C’est le bon droit de tout accusé de contester sa responsabilité pénale, mais si une personne condamnée continue à nier les souffrances des victimes, cela fait mal. Dans les observations de la Défense, il y a certes quelques allusions à la « gravité intrinsèque » des faits, ou à la volonté de la défense ne pas « minimiser » certains faits, mais en réalité, le déni de la gravité des faits, voir des faits tout court, constitue la ligne directrice de ces observations. Selon la Défense:

– l’enrôlement d’enfants de moins de 15 ans dans l’UPC ne s’est pas fait d’une façon généralisée ni à grande échelle

– le nombre de ces enfants était minime, et les témoins de terrain qui disent le contraire se sont laissé influencer par les « apparences trompeuses », et par une « opinion erronée » qui s’est répandue en l’absence de vérification sérieuse

– les recrutements forcés étaient rarissimes, et les jeunes qui sont venus témoigner de tels faits sont des menteurs, des usurpateurs et de faux témoins

– même les organismes de démobilisation eux-mêmes ont essentiellement accueilli de jeunes escrocs

– enfin, les mauvais traitements dans les camps, en ce compris les « punitions sévères » qui parfois ont dégénéré en morts sous la torture, sont à placer dans leur contexte.

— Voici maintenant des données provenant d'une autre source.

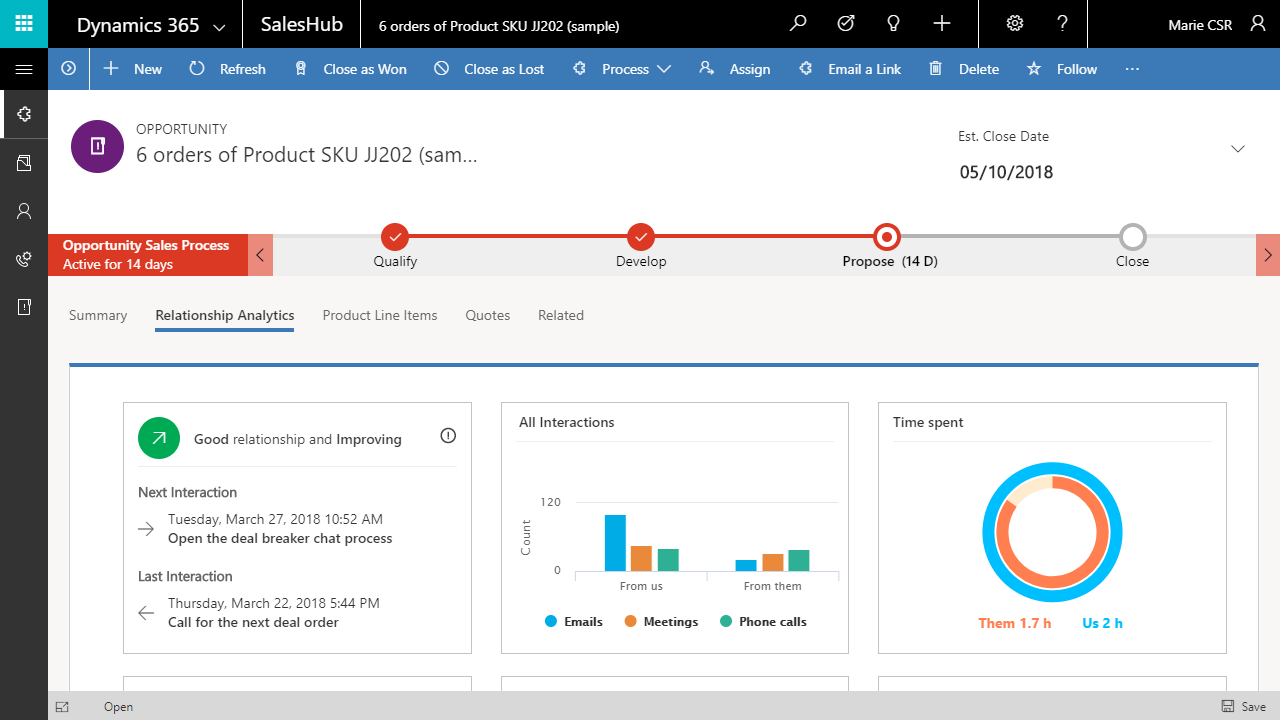Open the task flow target icon

click(846, 24)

Monsieur le Président, honorables juges,

C’est pour contrer une telle version que nos clients ont décidé de participer à cette procédure. Pour que le monde, mais surtout la population de l’Ituri et leur propre parents comprennent enfin que l’engagement des enfants dans ce conflit était d’une gravité extrême.

Bien sûr, on vous l’a dit et répété : tout le monde l’a fait dans ce pays, c’est même une armée de kadogos qui a libéré le Congo de la dictature en 1997. C’est vrai, et pourtant c’est inadmissible. Mais les kadogos démobilisés en ’97 ne se sont pas senti victimes. Pourquoi ce serait différent pour les jeunes vétérans de l’UPC? A cause de l’entrée en vigueur du statut de Rome, censé mettre une fin à ces pratiques ? Pas seulement. C’est aussi parce qu’en Ituri, il ne s’agissait pas seulement d’enfants qui ont pris les armes pour défendre leur familles. Il s’agissait d’enrôlements dans des circonstances bien précises : recrutement forcé, traitements inhumains et dégradants dans les camps, humiliation, faim, violences et esclavages sexuels…. C’est de cela que nos se plaignent, c’est ce qui hante leurs sommeils, autant ou plus que le fait d’avoir été utilisés comme chair à canon.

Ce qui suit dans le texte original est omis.